La graine de coton, cause de tous les maux d’Olhéol Industries en Côte d’Ivoire ?

«Aujourd’hui je prends la parole car je suis amer, je vis l’invraisemblable en Côte d’Ivoire. Au moment où je vous parle l’usine dont je suis propriétaire en Côte d’Ivoire depuis dix ans est occupée illégalement par l’entreprise Sipef-Ci » informe Alexandre Keita, PDG d’Ohéol Industries lors d’une conférence de presse la semaine dernière à Paris.

Alexandre Keita, un Français d’origine ivoirienne, entrepreneur installé au Havre en France depuis ses études, a racheté en 2009 lors d’une vente aux enchères publiques pour un montant de FCFA 480 millions l’ex-Trituraf, située à Bouaké, spécialisée dans la trituration des graines oléagineuses d’une capacité de 200 000 tonnes. Est alors créée la société de droit ivoirien Olhéol Industries, détenue par la société holding de droit français Olhéol Investissement SAS. Après des investissements de près de FCFA 8 milliards dans l’outil de production, la société entre en production en 2013 avec la trituration de 20 000 tonnes de graine de coton.

Depuis lors l’usine tourne au ralenti, voir est arrêtée. La cause ? Le manque d’approvisionnement en graine de coton et son corolaire le non respect de l’engagement de l’Etat à l’assurer via la réactivation de l’accord d’approvisionnement en vigueur avant 2002 selon Alexandre Keita. Pour atteindre le point mort, l’usine doit au moins triturer 90 000 tonnes de coton graine par an. « Je suis devant vous aujourd’hui pour vous dire que j’ai respecté de mon côté tout ce que j’ai signé dans un protocole avec l’Etat ivoirien en 2009. Mais l’Etat n’a pas respecté sa parole en garantissant l’approvisionnement en matières premières.

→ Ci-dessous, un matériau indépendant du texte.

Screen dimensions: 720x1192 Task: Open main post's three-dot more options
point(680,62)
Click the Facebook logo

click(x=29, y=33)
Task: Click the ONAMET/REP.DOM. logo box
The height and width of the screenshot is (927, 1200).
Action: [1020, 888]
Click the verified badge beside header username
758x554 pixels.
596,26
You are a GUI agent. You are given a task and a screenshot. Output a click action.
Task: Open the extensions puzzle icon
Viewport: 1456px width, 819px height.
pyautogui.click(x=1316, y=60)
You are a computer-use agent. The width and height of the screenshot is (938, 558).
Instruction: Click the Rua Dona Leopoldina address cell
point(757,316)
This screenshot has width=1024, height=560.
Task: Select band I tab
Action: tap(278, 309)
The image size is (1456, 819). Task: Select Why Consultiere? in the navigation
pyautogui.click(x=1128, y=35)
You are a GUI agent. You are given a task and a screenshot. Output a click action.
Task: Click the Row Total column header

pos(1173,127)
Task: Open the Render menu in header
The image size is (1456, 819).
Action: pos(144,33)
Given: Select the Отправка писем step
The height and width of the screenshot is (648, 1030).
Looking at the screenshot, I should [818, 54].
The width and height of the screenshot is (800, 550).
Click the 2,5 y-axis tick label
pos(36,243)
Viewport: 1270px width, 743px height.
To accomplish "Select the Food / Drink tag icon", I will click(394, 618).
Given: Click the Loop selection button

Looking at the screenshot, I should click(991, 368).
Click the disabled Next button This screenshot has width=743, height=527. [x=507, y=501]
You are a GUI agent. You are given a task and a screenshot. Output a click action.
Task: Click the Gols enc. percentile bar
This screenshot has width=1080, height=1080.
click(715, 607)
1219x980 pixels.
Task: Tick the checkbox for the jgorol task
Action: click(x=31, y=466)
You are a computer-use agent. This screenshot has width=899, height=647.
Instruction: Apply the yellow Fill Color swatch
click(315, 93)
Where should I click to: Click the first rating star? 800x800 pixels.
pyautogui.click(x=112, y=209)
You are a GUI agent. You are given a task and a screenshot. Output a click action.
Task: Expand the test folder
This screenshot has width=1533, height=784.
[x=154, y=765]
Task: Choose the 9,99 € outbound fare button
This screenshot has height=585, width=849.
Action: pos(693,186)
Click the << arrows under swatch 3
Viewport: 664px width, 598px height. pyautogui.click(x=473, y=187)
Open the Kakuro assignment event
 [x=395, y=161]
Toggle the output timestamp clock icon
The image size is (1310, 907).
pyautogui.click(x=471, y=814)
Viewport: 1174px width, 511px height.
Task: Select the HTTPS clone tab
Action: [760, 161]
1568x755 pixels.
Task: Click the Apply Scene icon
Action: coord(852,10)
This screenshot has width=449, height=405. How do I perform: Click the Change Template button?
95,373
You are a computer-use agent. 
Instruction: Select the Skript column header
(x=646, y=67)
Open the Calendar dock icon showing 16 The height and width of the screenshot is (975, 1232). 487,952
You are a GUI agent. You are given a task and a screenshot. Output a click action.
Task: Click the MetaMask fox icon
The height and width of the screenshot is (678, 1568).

Depuis 9 ans nous perdons entre FCFA 800 millions et FCFA 1 milliard  par an » affirme le président.

Alors certes, avec la fermeture de l’unique usine de trituration en Côte d’Ivoire pendant près de dix ans, les graines de coton ivoiriennes ont trouvé un débouché à l’exportation, principalement au Mali pour l’huile et l'alimentation du bétail. Des acheteurs maliens qui sont de bons partenaires commerciaux, payant en avance la graine. Du côté des égreneurs ivoiriens, Jean-François Touré, président de l’Association professionnelle des sociétés cotonnières de Côte d’Ivoire (Aprocot Ci) souligne qu’il n’y a aucun problème pour vendre à l’industrie locale si un contrat commercial en bonne et due forme est signé assurant le financement et le paiement de la graine. La société Cotraf créée en 2015 à Korhogo avec une capacité de 90 000 tonnes dispose chaque année entre 40 000 et 50 000 tonnes de graine de coton pour faire fonctionner son usine remarque-t-il.

L’essentiel pour les sociétés cotonnières est de vendre la graine que cela soit à l’étranger ou à l’industrie locale, directement ou via les exportateurs agréés par le Conseil Coton Anacarde. Car la graine de coton est périssable, peu stockable et est l’un des éléments d’équilibre de la filière coton, sa vente servant aussi à payer le coton-graine aux cotonculteurs. En outre, contrairement au cajou ou au cacao, les graines de coton ne sont pas une matière brute mais issues d’un process industriel. Jean-François Touré ajoute que les égreneurs sont prêts à négocier le prix des graines et à faire une ristourne pour soutenir l’industrie locale.

Au delà de l’approvisionnement en graines et de l’occupation illégale de l’usine, qui relève d’une procédure avec la Banque Atlantique de Côte d’Ivoire (BACI), Alexandre Keita estime « Je ne sais pas qui il y a dernière. Juste, il existe des mains obscures que je ne peux désigner mais tout porte à croire que certaines personnes ne veulent absolument pas que cette usine démarre ou tout du moins veulent nous exproprier pour en faire sienne ».